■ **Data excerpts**
= = = =

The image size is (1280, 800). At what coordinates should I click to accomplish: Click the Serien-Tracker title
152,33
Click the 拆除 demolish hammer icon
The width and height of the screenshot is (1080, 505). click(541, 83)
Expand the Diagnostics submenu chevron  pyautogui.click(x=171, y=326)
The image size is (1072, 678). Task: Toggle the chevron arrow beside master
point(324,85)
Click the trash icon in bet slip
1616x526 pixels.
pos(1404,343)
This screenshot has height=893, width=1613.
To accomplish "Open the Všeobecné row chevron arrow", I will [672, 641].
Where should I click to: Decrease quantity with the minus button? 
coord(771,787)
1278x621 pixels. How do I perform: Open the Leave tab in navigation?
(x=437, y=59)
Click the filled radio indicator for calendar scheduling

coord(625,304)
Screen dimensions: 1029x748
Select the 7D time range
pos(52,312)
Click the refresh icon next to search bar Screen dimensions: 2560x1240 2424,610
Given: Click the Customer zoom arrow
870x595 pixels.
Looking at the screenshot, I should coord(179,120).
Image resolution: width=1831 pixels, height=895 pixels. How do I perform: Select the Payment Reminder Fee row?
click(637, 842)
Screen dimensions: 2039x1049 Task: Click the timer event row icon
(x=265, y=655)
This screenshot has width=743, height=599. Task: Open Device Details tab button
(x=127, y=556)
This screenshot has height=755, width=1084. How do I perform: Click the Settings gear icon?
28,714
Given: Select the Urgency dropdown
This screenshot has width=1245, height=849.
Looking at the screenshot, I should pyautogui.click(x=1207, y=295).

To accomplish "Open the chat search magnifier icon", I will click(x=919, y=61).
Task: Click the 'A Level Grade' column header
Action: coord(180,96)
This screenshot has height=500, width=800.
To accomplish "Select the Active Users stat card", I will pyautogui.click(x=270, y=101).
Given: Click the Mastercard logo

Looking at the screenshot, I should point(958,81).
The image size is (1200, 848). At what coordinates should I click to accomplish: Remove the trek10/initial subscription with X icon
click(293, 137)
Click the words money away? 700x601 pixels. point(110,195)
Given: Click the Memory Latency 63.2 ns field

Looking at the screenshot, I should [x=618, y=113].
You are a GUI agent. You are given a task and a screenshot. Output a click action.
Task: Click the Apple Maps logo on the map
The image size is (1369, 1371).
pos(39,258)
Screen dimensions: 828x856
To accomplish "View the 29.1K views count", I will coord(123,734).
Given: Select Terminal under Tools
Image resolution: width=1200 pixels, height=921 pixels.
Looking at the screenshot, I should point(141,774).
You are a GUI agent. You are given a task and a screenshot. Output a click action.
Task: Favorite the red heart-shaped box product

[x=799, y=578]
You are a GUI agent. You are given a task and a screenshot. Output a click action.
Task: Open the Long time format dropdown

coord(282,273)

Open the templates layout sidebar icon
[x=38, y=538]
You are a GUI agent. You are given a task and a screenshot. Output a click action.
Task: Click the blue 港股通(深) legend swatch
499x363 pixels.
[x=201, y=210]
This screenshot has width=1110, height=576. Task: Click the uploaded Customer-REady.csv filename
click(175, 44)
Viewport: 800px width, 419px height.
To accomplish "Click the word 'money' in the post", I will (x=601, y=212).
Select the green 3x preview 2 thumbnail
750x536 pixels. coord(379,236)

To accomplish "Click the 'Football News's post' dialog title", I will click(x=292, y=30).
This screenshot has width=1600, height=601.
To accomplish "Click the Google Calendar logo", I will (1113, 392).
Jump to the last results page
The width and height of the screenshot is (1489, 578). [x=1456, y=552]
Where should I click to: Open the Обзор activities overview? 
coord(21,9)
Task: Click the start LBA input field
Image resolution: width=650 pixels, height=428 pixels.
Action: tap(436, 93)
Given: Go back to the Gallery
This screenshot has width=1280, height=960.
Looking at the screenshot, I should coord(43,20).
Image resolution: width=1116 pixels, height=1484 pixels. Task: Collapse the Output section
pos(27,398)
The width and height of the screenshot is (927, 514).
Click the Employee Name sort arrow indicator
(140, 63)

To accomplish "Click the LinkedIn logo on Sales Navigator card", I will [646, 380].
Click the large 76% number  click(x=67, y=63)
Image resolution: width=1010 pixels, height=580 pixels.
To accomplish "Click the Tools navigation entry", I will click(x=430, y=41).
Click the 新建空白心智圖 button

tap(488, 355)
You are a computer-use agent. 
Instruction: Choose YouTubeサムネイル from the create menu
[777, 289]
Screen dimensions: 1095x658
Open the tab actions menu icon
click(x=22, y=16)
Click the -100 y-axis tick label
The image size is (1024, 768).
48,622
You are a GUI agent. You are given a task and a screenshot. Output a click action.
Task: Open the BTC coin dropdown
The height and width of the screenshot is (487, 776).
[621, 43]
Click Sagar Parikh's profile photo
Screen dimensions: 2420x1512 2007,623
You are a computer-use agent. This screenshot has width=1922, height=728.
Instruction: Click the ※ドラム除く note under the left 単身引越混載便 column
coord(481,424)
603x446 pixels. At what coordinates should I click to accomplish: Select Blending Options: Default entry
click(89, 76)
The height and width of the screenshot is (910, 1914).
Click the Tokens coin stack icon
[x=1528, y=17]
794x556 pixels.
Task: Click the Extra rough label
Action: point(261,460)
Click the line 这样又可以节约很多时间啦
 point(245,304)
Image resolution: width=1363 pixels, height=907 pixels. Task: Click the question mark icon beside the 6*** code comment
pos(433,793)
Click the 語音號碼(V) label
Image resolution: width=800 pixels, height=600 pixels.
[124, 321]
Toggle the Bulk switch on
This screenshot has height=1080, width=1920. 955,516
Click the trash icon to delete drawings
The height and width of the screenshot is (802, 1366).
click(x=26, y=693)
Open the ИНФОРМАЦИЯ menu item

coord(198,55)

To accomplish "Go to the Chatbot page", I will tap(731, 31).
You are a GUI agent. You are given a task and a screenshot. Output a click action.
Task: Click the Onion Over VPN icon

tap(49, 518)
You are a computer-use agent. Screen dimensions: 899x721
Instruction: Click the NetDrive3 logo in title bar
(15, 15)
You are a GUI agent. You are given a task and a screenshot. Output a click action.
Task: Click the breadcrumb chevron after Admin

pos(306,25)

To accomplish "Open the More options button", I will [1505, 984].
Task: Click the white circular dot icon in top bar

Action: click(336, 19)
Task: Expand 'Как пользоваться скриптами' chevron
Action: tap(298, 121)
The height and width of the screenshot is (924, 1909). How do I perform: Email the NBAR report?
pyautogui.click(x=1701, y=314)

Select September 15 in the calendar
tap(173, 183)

= = = =

■ **WHAT YOU SHOULD DO**
Reproduce the entries exactly, dropping nothing.

■ **SOLUTION TO THE EXERCISE**
The image size is (1280, 800). At what coordinates should I click to accomplish: Click the Serien-Tracker title
152,33
Click the 拆除 demolish hammer icon
The width and height of the screenshot is (1080, 505). click(541, 83)
Expand the Diagnostics submenu chevron  pyautogui.click(x=171, y=326)
The image size is (1072, 678). Task: Toggle the chevron arrow beside master
point(324,85)
Click the trash icon in bet slip
1616x526 pixels.
pos(1404,343)
This screenshot has height=893, width=1613.
To accomplish "Open the Všeobecné row chevron arrow", I will [672, 641].
Where should I click to: Decrease quantity with the minus button? 
coord(771,787)
1278x621 pixels. How do I perform: Open the Leave tab in navigation?
(x=437, y=59)
Click the filled radio indicator for calendar scheduling

coord(625,304)
Screen dimensions: 1029x748
Select the 7D time range
pos(52,312)
Click the refresh icon next to search bar Screen dimensions: 2560x1240 2424,610
Given: Click the Customer zoom arrow
870x595 pixels.
Looking at the screenshot, I should coord(179,120).
Image resolution: width=1831 pixels, height=895 pixels. How do I perform: Select the Payment Reminder Fee row?
click(637, 842)
Screen dimensions: 2039x1049 Task: Click the timer event row icon
(x=265, y=655)
This screenshot has width=743, height=599. Task: Open Device Details tab button
(x=127, y=556)
This screenshot has height=755, width=1084. How do I perform: Click the Settings gear icon?
28,714
Given: Select the Urgency dropdown
This screenshot has width=1245, height=849.
Looking at the screenshot, I should pyautogui.click(x=1207, y=295).

To accomplish "Open the chat search magnifier icon", I will click(x=919, y=61).
Task: Click the 'A Level Grade' column header
Action: coord(180,96)
This screenshot has height=500, width=800.
To accomplish "Select the Active Users stat card", I will pyautogui.click(x=270, y=101).
Given: Click the Mastercard logo

Looking at the screenshot, I should point(958,81).
The image size is (1200, 848). At what coordinates should I click to accomplish: Remove the trek10/initial subscription with X icon
click(293, 137)
Click the words money away? 700x601 pixels. point(110,195)
Given: Click the Memory Latency 63.2 ns field

Looking at the screenshot, I should [x=618, y=113].
You are a GUI agent. You are given a task and a screenshot. Output a click action.
Task: Click the Apple Maps logo on the map
The image size is (1369, 1371).
pos(39,258)
Screen dimensions: 828x856
To accomplish "View the 29.1K views count", I will coord(123,734).
Given: Select Terminal under Tools
Image resolution: width=1200 pixels, height=921 pixels.
Looking at the screenshot, I should point(141,774).
You are a GUI agent. You are given a task and a screenshot. Output a click action.
Task: Favorite the red heart-shaped box product

[x=799, y=578]
You are a GUI agent. You are given a task and a screenshot. Output a click action.
Task: Open the Long time format dropdown

coord(282,273)

Open the templates layout sidebar icon
[x=38, y=538]
You are a GUI agent. You are given a task and a screenshot. Output a click action.
Task: Click the blue 港股通(深) legend swatch
499x363 pixels.
[x=201, y=210]
This screenshot has width=1110, height=576. Task: Click the uploaded Customer-REady.csv filename
click(175, 44)
Viewport: 800px width, 419px height.
To accomplish "Click the word 'money' in the post", I will (x=601, y=212).
Select the green 3x preview 2 thumbnail
750x536 pixels. coord(379,236)

To accomplish "Click the 'Football News's post' dialog title", I will click(x=292, y=30).
This screenshot has width=1600, height=601.
To accomplish "Click the Google Calendar logo", I will (1113, 392).
Jump to the last results page
The width and height of the screenshot is (1489, 578). [x=1456, y=552]
Where should I click to: Open the Обзор activities overview? 
coord(21,9)
Task: Click the start LBA input field
Image resolution: width=650 pixels, height=428 pixels.
Action: tap(436, 93)
Given: Go back to the Gallery
This screenshot has width=1280, height=960.
Looking at the screenshot, I should coord(43,20).
Image resolution: width=1116 pixels, height=1484 pixels. Task: Collapse the Output section
pos(27,398)
The width and height of the screenshot is (927, 514).
Click the Employee Name sort arrow indicator
(140, 63)

To accomplish "Click the LinkedIn logo on Sales Navigator card", I will [646, 380].
Click the large 76% number  click(x=67, y=63)
Image resolution: width=1010 pixels, height=580 pixels.
To accomplish "Click the Tools navigation entry", I will click(x=430, y=41).
Click the 新建空白心智圖 button

tap(488, 355)
You are a computer-use agent. 
Instruction: Choose YouTubeサムネイル from the create menu
[777, 289]
Screen dimensions: 1095x658
Open the tab actions menu icon
click(x=22, y=16)
Click the -100 y-axis tick label
The image size is (1024, 768).
48,622
You are a GUI agent. You are given a task and a screenshot. Output a click action.
Task: Open the BTC coin dropdown
The height and width of the screenshot is (487, 776).
[621, 43]
Click Sagar Parikh's profile photo
Screen dimensions: 2420x1512 2007,623
You are a computer-use agent. This screenshot has width=1922, height=728.
Instruction: Click the ※ドラム除く note under the left 単身引越混載便 column
coord(481,424)
603x446 pixels. At what coordinates should I click to accomplish: Select Blending Options: Default entry
click(89, 76)
The height and width of the screenshot is (910, 1914).
Click the Tokens coin stack icon
[x=1528, y=17]
794x556 pixels.
Task: Click the Extra rough label
Action: point(261,460)
Click the line 这样又可以节约很多时间啦
 point(245,304)
Image resolution: width=1363 pixels, height=907 pixels. Task: Click the question mark icon beside the 6*** code comment
pos(433,793)
Click the 語音號碼(V) label
Image resolution: width=800 pixels, height=600 pixels.
[124, 321]
Toggle the Bulk switch on
This screenshot has height=1080, width=1920. 955,516
Click the trash icon to delete drawings
The height and width of the screenshot is (802, 1366).
click(x=26, y=693)
Open the ИНФОРМАЦИЯ menu item

coord(198,55)

To accomplish "Go to the Chatbot page", I will tap(731, 31).
You are a GUI agent. You are given a task and a screenshot. Output a click action.
Task: Click the Onion Over VPN icon

tap(49, 518)
You are a computer-use agent. Screen dimensions: 899x721
Instruction: Click the NetDrive3 logo in title bar
(15, 15)
You are a GUI agent. You are given a task and a screenshot. Output a click action.
Task: Click the breadcrumb chevron after Admin

pos(306,25)

To accomplish "Open the More options button", I will [1505, 984].
Task: Click the white circular dot icon in top bar

Action: click(336, 19)
Task: Expand 'Как пользоваться скриптами' chevron
Action: tap(298, 121)
The height and width of the screenshot is (924, 1909). How do I perform: Email the NBAR report?
pyautogui.click(x=1701, y=314)

Select September 15 in the calendar
tap(173, 183)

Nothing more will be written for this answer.